43. Negotiable instrument made etc. without consideration. A negotiable instrument made, drawn accepted, indorsed or transferred without consideration, or for a consideration which fails, creates no obligation of payment between the parties to the transaction. But if any such party has transferred the instrument with or without indorsement to a holder for consideration, such holder, and every subsequent holder deriving title from time, may recover the amount due on such instrument from the transferor for consideration or any prior party thereto.

Exception I. No party for whose accommodation a negotiable instrument has been made, drawn, accepted or endorsed can, if he has paid the amount thereof, recover thereon such amount from any person who became a party to such instrument for his accommodation.

Exception II. No party to the instrument who has induced any other party to make, draw, accept, indorse or transfer the same to him for a consideration which he has failed to pay or perform in full shall recover thereon an amount exceeding the value of the consideration (if any) which he has actually paid or performed.

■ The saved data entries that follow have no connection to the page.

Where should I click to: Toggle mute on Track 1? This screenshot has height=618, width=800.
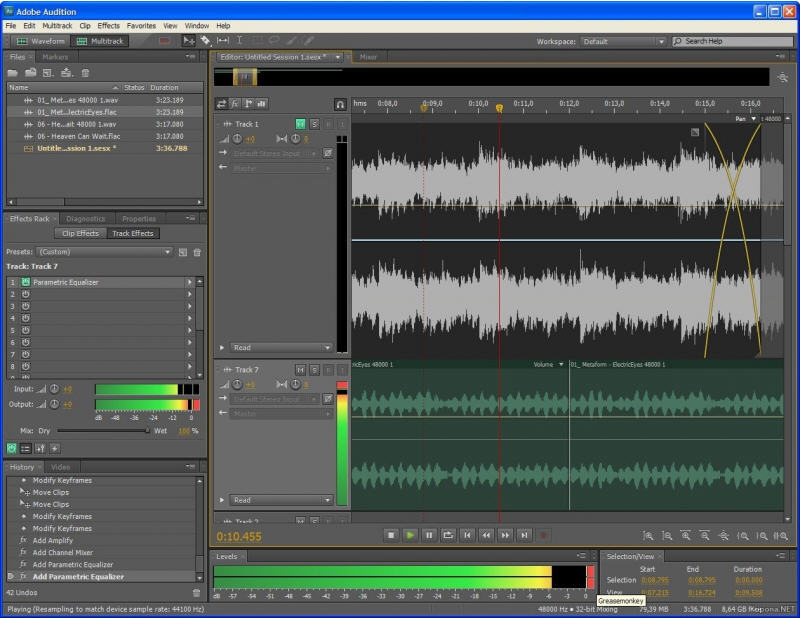pyautogui.click(x=300, y=124)
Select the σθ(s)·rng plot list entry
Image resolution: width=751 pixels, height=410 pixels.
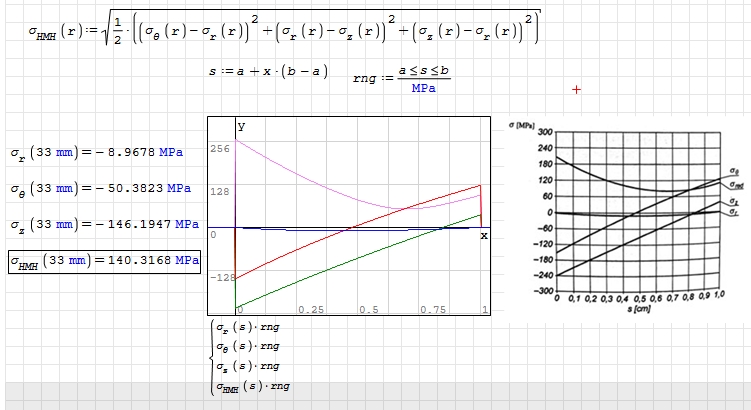(252, 346)
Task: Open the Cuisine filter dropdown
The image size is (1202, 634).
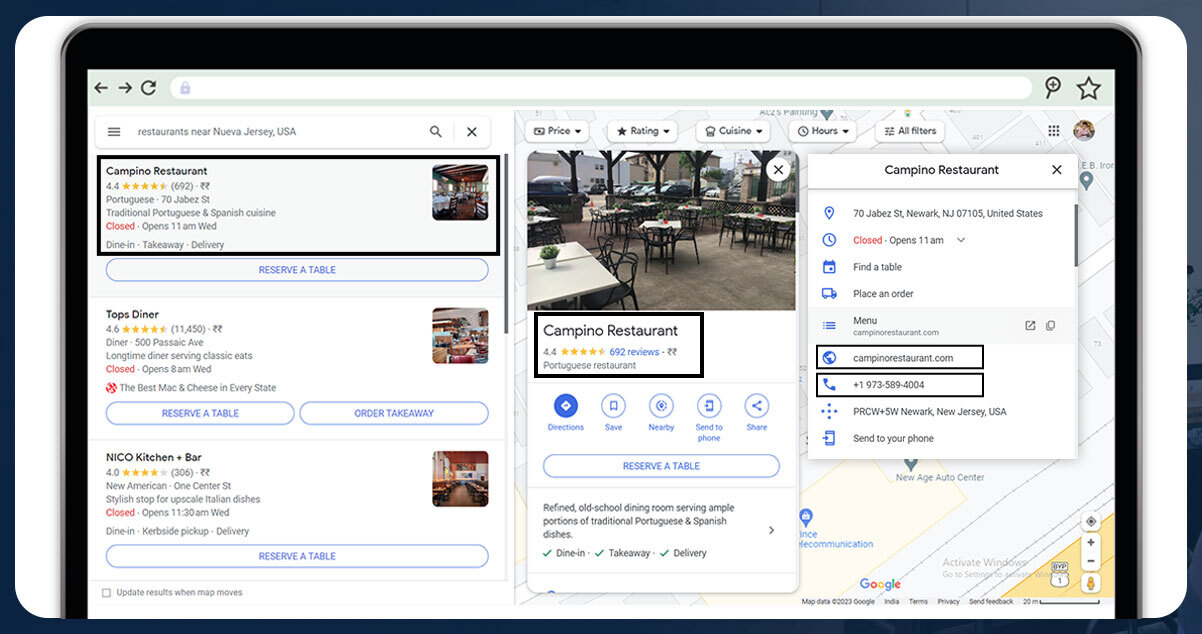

6. The contention of learned counsel for the appellant is that issuance of cheques is not denied by respondent, as such, cheque is negotiable instrument and presumption of its consideration is also attached with it as provided under Section 118 of the Negotiable Instruments Act, but this Court is not in agreement with the said contention of learned counsel for appellant, for the reason, that under Section 118 of Act ibid, issuance of a cheque is not a conclusive presumption of drawing consideration of negotiable instrument, rather it can be rebutted and initial burden of proving the case i.e. Negotiable Instrument/cheque has been executed against consideration, lies on the plaintiff. Reliance is placed on the principle handed down in the case of Salar Abdur Rauf vs. MstBarkat Bibi” (1973 SCMR 332).

7. In view of the above discussion, both the cheques in question do not qualify the status of negotiable instruments and therefore, there is no misreading, non-reading of evidence & record, or jurisdictional defect in the impugned Judgment of the learned Court below. The instant appeal is bereft of merits, and dismissed as such with no order as to cost.